The image displays a CAR-T cell with the
CAR molecule stained in red.
                                     Photo: Tina Sarén

Solid tumors
Heterogeneity within solid tumors makes it difficult to find an antigen that is uniformly expressed and can be targeted by CAR-T cells. Furthermore, solid tumors exhibit an immunosuppressive microenvironment that dampens the activity of CAR-T cells. To address these issues, we arm CAR-T cells with factors able to revert immune suppression and evoke bystander activation of endogenous tumor antigen-specific T cells. By inducing bystander epitope spreading, the newly activated cytolytic T cells can target also “CAR-target antigen-negative” tumor cells and thereby improve outcome in experimental models.

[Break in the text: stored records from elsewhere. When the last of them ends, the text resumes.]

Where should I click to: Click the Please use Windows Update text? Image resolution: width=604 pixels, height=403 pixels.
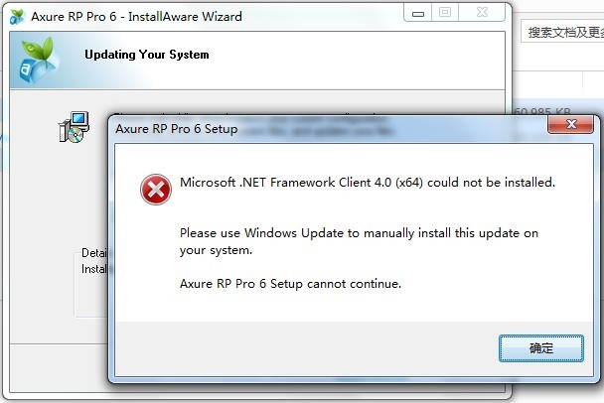click(359, 241)
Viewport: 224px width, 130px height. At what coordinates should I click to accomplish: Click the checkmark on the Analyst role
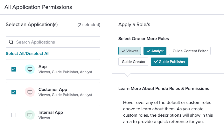(149, 51)
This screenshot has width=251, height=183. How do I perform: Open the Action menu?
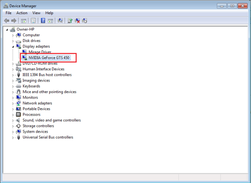pyautogui.click(x=22, y=13)
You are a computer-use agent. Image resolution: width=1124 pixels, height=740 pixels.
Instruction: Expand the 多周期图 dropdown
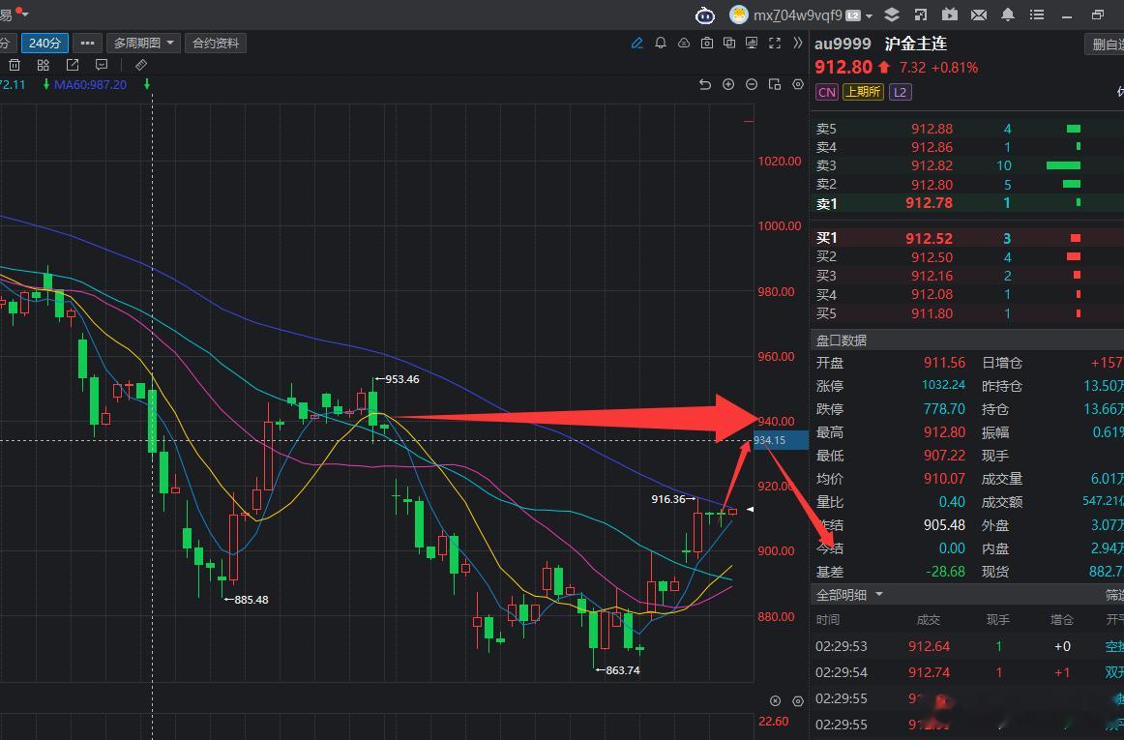click(x=142, y=43)
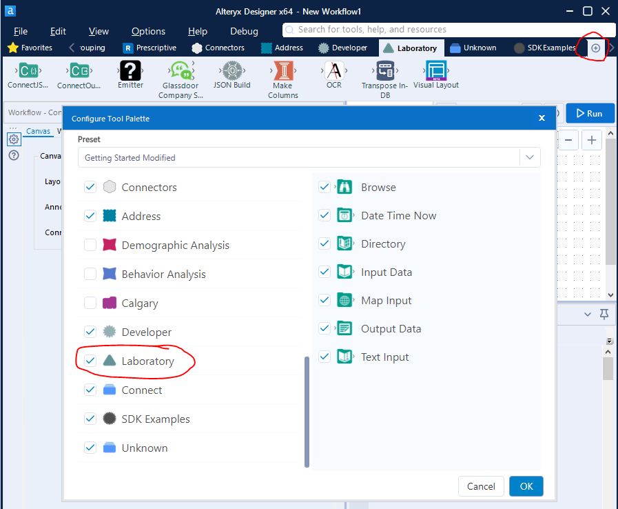The height and width of the screenshot is (509, 618).
Task: Open the Options menu
Action: pyautogui.click(x=148, y=31)
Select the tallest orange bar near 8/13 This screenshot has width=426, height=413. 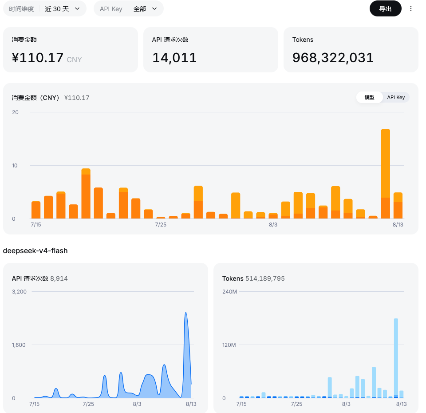[385, 174]
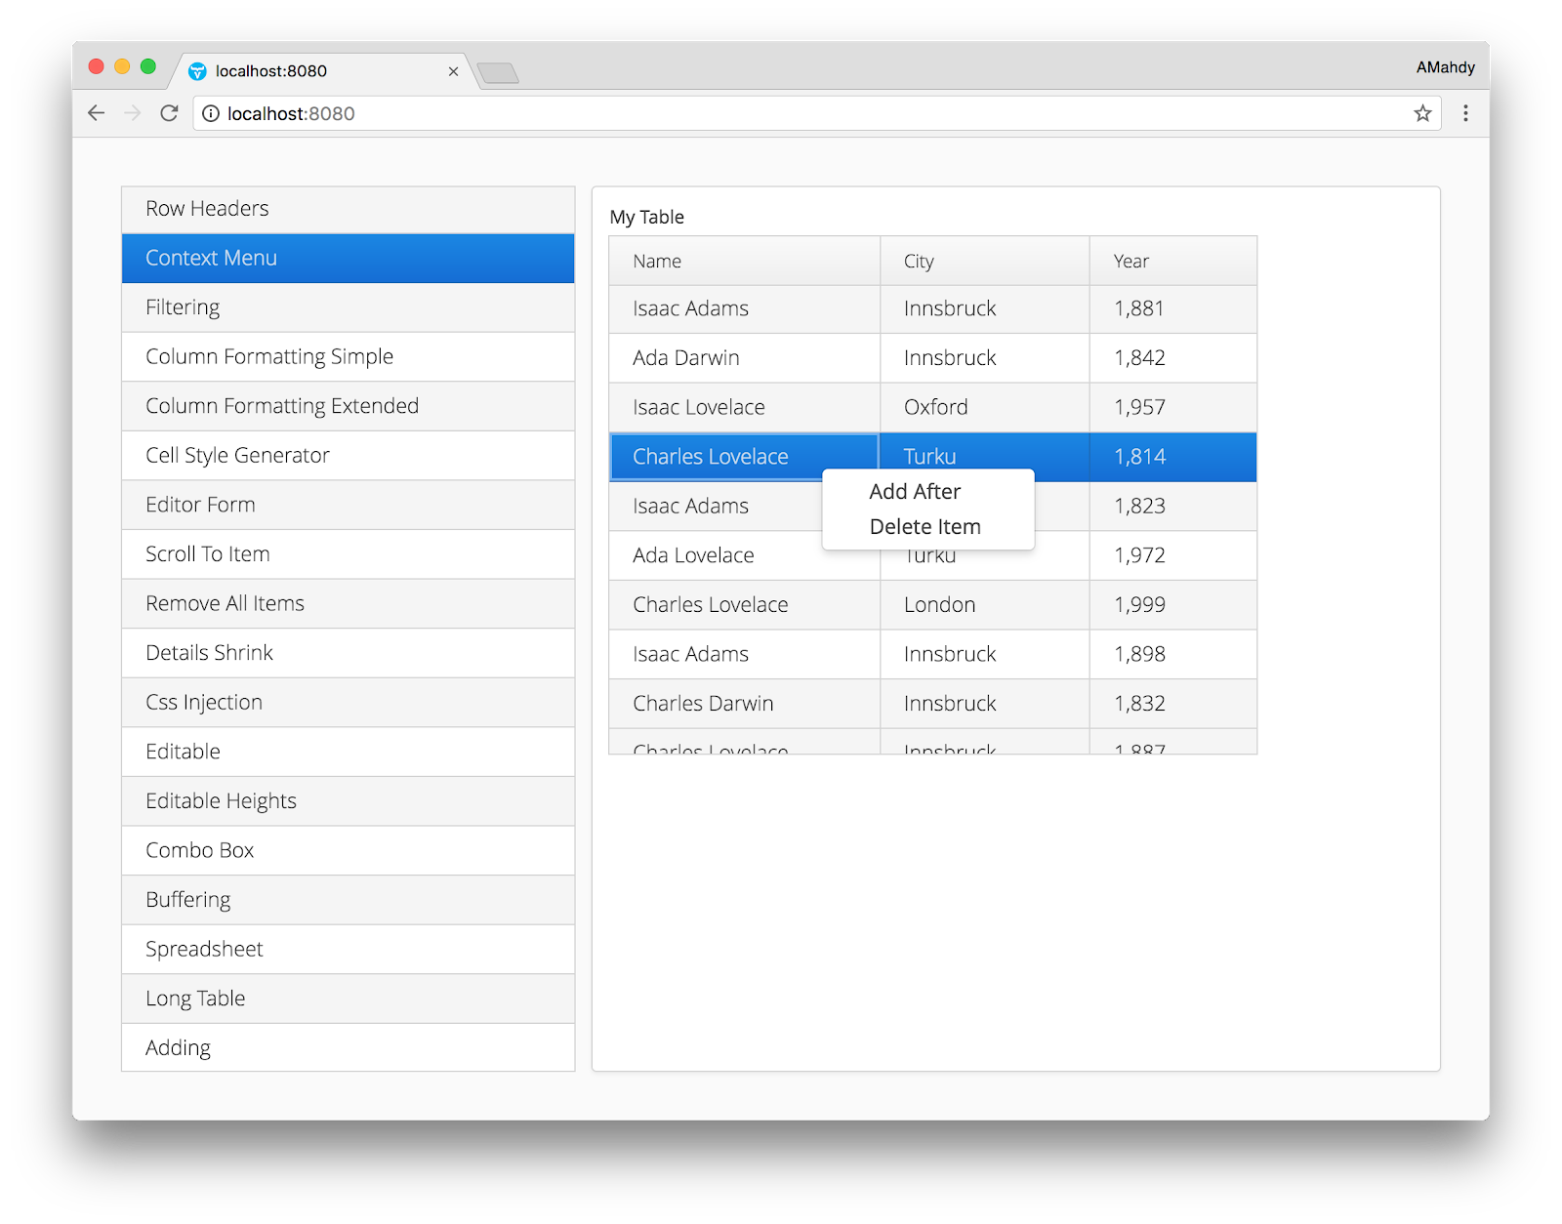This screenshot has width=1562, height=1224.
Task: Choose Add After in the context menu
Action: pos(915,491)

For hematological malignancies, our main focus is on developing CAR-T cells targeting CD20, that are further armed to counteract antigen-loss. Such CAR-T cells could be used to treat lymphoma patients early in their disease progression, but also patients relapsing from conventional CD19 CAR-T cell therapy. We are currently running a clinical trial with conventional CAR-T cells, and we have recently received a research grant from the Swedish Cancer Society with the aim to take armed CAR-T cells into a first-in-man clinical trial.

For solid tumors our research is so far preclinical in nature and the main focus is on glioblastoma (both for adult and pediatric patients). In a collaborative project recently granted by the Sjöberg Foundation, we try to further equip CAR-T cells with a molecular signature making them adhere to glioblastoma vessels for better uptake in the tumors. We are also developing armed CAR-T cells that target neuroblastoma and prostate cancer.
 

Oncolytic virus therapy

Immune checkpoint inhibitors can today help many cancer patients with metastatic disease. However, as immune checkpoint inhibitors work by blocking inhibitory signaling in already activated T cells, they are dependent on the presence of T cells in the tumor bed that are directed against tumor-associated antigens. If tumor-infiltrating T cells are lacking, they need to be generated de novo, prior to treatment with checkpoint inhibitors. Oncolytic viruses can induce immunogenic cancer cell death leading to alarm signals for the immune system with activation of anti-tumor T cell responses and thereby pave the way for sequential immune checkpoint blockade.

We are developing viruses/viral vectors armed with factors for recruitment and activation of dendritic cells that can take up antigen from killed tumor cells and cross-present antigenic epitopes to prime cytolytic T cells. For preclinical work we are focusing on glioblastoma and in a collaborative project recently granted by the Knut and Alice Wallenberg Foundation, we try to develop virus/vectors that are encoding factors able to induce tertiary lymphoid structures in the tumor microenvironment for local T cell activation.

Viruses/viral vectors are made specific for recruitment to tumors through virus capsid modification and they are made specific for replication inside tumor cells through insertion of gene regulatory elements. We are also running a clinical trial for neuroendocrine cancer patients with an oncolytic virus developed in house, thanks to crowdfunding and support from the VictoryNET foundation.